━━ INFORMATION GIVEN ━━

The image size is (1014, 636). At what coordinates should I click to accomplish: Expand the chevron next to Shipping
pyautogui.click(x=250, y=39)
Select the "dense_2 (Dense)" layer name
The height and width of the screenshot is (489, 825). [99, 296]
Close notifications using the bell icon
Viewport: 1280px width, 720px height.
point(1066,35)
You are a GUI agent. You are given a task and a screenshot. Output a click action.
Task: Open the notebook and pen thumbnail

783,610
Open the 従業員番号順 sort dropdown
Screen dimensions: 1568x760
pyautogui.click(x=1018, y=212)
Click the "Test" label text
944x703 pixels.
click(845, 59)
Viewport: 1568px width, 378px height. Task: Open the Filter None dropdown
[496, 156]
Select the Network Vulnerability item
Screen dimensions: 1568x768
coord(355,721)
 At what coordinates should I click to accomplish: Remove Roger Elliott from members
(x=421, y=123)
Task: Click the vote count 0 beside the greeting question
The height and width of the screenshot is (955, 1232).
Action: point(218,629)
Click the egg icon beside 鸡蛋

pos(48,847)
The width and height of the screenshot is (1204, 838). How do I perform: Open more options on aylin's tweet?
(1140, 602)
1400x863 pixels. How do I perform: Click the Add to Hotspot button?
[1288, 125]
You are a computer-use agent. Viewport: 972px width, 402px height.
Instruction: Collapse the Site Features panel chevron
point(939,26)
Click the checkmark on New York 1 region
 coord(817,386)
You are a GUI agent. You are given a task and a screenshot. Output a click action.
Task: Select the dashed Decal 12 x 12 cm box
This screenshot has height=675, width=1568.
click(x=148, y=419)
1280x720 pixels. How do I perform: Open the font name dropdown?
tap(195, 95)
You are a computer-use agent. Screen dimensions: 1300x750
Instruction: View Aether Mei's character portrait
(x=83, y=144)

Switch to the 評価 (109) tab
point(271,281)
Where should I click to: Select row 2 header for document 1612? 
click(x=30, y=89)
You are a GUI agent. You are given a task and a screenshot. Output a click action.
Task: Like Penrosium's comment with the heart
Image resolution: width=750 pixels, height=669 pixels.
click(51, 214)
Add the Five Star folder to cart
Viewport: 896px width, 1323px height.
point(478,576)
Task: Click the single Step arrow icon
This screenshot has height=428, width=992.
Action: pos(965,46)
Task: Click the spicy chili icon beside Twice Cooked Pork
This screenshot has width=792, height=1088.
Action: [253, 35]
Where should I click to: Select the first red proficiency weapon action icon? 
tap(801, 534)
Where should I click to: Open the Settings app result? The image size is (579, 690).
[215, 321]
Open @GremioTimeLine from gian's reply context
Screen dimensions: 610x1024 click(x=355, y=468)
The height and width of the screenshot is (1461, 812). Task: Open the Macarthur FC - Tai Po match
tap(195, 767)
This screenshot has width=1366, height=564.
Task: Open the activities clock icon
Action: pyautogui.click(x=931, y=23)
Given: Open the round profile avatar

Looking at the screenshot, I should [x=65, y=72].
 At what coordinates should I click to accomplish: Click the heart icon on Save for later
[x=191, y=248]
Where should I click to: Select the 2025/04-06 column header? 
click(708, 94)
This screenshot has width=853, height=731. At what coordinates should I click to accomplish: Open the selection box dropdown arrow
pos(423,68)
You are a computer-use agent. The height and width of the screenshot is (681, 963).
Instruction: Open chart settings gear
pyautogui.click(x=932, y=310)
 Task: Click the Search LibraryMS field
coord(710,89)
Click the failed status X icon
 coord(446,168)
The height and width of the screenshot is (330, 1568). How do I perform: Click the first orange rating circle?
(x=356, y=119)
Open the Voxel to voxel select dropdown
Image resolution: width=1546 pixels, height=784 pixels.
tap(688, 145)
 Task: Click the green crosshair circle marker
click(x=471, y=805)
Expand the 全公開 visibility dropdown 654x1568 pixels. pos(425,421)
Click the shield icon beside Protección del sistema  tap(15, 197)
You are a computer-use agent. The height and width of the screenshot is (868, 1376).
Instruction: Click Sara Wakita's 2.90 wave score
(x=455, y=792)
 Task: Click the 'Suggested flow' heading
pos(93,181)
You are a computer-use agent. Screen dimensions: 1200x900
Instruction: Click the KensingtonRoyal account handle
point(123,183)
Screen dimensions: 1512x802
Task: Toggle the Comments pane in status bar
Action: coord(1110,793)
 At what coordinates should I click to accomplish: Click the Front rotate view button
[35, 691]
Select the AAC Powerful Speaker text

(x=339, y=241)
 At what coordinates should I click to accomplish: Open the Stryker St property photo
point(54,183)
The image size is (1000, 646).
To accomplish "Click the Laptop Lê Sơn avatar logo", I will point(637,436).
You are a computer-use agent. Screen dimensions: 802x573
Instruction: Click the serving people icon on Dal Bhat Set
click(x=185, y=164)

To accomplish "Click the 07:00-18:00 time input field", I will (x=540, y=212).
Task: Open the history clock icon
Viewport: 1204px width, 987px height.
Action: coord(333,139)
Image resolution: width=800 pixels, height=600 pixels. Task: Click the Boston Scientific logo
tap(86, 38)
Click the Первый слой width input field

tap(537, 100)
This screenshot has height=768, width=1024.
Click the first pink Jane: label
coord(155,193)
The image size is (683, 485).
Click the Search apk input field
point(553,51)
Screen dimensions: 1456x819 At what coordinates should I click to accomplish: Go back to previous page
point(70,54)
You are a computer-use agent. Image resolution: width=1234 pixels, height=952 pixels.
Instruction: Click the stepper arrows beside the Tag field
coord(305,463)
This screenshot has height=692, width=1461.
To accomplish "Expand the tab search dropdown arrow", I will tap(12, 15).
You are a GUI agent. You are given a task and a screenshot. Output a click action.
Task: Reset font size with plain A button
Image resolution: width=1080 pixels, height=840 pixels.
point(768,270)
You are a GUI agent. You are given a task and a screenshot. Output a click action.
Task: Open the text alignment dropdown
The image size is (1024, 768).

━━━

An unaltered transcription of all the data above is needed.

ANSWER BOX ->
The image size is (1014, 636). At what coordinates should I click to accomplish: Expand the chevron next to Shipping
pyautogui.click(x=250, y=39)
Select the "dense_2 (Dense)" layer name
The height and width of the screenshot is (489, 825). [99, 296]
Close notifications using the bell icon
Viewport: 1280px width, 720px height.
point(1066,35)
You are a GUI agent. You are given a task and a screenshot. Output a click action.
Task: Open the notebook and pen thumbnail

783,610
Open the 従業員番号順 sort dropdown
Screen dimensions: 1568x760
pyautogui.click(x=1018, y=212)
Click the "Test" label text
944x703 pixels.
click(845, 59)
Viewport: 1568px width, 378px height. Task: Open the Filter None dropdown
[496, 156]
Select the Network Vulnerability item
Screen dimensions: 1568x768
coord(355,721)
 At what coordinates should I click to accomplish: Remove Roger Elliott from members
(x=421, y=123)
Task: Click the vote count 0 beside the greeting question
The height and width of the screenshot is (955, 1232).
Action: point(218,629)
Click the egg icon beside 鸡蛋

pos(48,847)
The width and height of the screenshot is (1204, 838). How do I perform: Open more options on aylin's tweet?
(1140, 602)
1400x863 pixels. How do I perform: Click the Add to Hotspot button?
[1288, 125]
You are a computer-use agent. Viewport: 972px width, 402px height.
Instruction: Collapse the Site Features panel chevron
point(939,26)
Click the checkmark on New York 1 region
 coord(817,386)
You are a GUI agent. You are given a task and a screenshot. Output a click action.
Task: Select the dashed Decal 12 x 12 cm box
This screenshot has height=675, width=1568.
click(x=148, y=419)
1280x720 pixels. How do I perform: Open the font name dropdown?
tap(195, 95)
You are a computer-use agent. Screen dimensions: 1300x750
Instruction: View Aether Mei's character portrait
(x=83, y=144)

Switch to the 評価 (109) tab
point(271,281)
Where should I click to: Select row 2 header for document 1612? 
click(x=30, y=89)
You are a GUI agent. You are given a task and a screenshot. Output a click action.
Task: Like Penrosium's comment with the heart
Image resolution: width=750 pixels, height=669 pixels.
click(51, 214)
Add the Five Star folder to cart
Viewport: 896px width, 1323px height.
point(478,576)
Task: Click the single Step arrow icon
This screenshot has height=428, width=992.
Action: pos(965,46)
Task: Click the spicy chili icon beside Twice Cooked Pork
This screenshot has width=792, height=1088.
Action: [253, 35]
Where should I click to: Select the first red proficiency weapon action icon? 
tap(801, 534)
Where should I click to: Open the Settings app result? The image size is (579, 690).
[215, 321]
Open @GremioTimeLine from gian's reply context
Screen dimensions: 610x1024 click(x=355, y=468)
The height and width of the screenshot is (1461, 812). Task: Open the Macarthur FC - Tai Po match
tap(195, 767)
This screenshot has width=1366, height=564.
Task: Open the activities clock icon
Action: pyautogui.click(x=931, y=23)
Given: Open the round profile avatar

Looking at the screenshot, I should [x=65, y=72].
 At what coordinates should I click to accomplish: Click the heart icon on Save for later
[x=191, y=248]
Where should I click to: Select the 2025/04-06 column header? 
click(708, 94)
This screenshot has width=853, height=731. At what coordinates should I click to accomplish: Open the selection box dropdown arrow
pos(423,68)
You are a computer-use agent. The height and width of the screenshot is (681, 963).
Instruction: Open chart settings gear
pyautogui.click(x=932, y=310)
 Task: Click the Search LibraryMS field
coord(710,89)
Click the failed status X icon
 coord(446,168)
The height and width of the screenshot is (330, 1568). How do I perform: Click the first orange rating circle?
(x=356, y=119)
Open the Voxel to voxel select dropdown
Image resolution: width=1546 pixels, height=784 pixels.
tap(688, 145)
 Task: Click the green crosshair circle marker
click(x=471, y=805)
Expand the 全公開 visibility dropdown 654x1568 pixels. pos(425,421)
Click the shield icon beside Protección del sistema  tap(15, 197)
You are a computer-use agent. The height and width of the screenshot is (868, 1376).
Instruction: Click Sara Wakita's 2.90 wave score
(x=455, y=792)
 Task: Click the 'Suggested flow' heading
pos(93,181)
You are a computer-use agent. Screen dimensions: 1200x900
Instruction: Click the KensingtonRoyal account handle
point(123,183)
Screen dimensions: 1512x802
Task: Toggle the Comments pane in status bar
Action: coord(1110,793)
 At what coordinates should I click to accomplish: Click the Front rotate view button
[35, 691]
Select the AAC Powerful Speaker text

(x=339, y=241)
 At what coordinates should I click to accomplish: Open the Stryker St property photo
point(54,183)
The image size is (1000, 646).
To accomplish "Click the Laptop Lê Sơn avatar logo", I will point(637,436).
You are a computer-use agent. Screen dimensions: 802x573
Instruction: Click the serving people icon on Dal Bhat Set
click(x=185, y=164)

To accomplish "Click the 07:00-18:00 time input field", I will (x=540, y=212).
Task: Open the history clock icon
Viewport: 1204px width, 987px height.
Action: coord(333,139)
Image resolution: width=800 pixels, height=600 pixels. Task: Click the Boston Scientific logo
tap(86, 38)
Click the Первый слой width input field

tap(537, 100)
This screenshot has height=768, width=1024.
Click the first pink Jane: label
coord(155,193)
The image size is (683, 485).
Click the Search apk input field
point(553,51)
Screen dimensions: 1456x819 At what coordinates should I click to accomplish: Go back to previous page
point(70,54)
You are a computer-use agent. Image resolution: width=1234 pixels, height=952 pixels.
Instruction: Click the stepper arrows beside the Tag field
coord(305,463)
This screenshot has height=692, width=1461.
To accomplish "Expand the tab search dropdown arrow", I will tap(12, 15).
You are a GUI agent. You are given a task and a screenshot. Output a click action.
Task: Reset font size with plain A button
Image resolution: width=1080 pixels, height=840 pixels.
point(768,270)
You are a GUI agent. You are given a task and a screenshot. Output a click action.
Task: Open the text alignment dropdown
The image size is (1024, 768).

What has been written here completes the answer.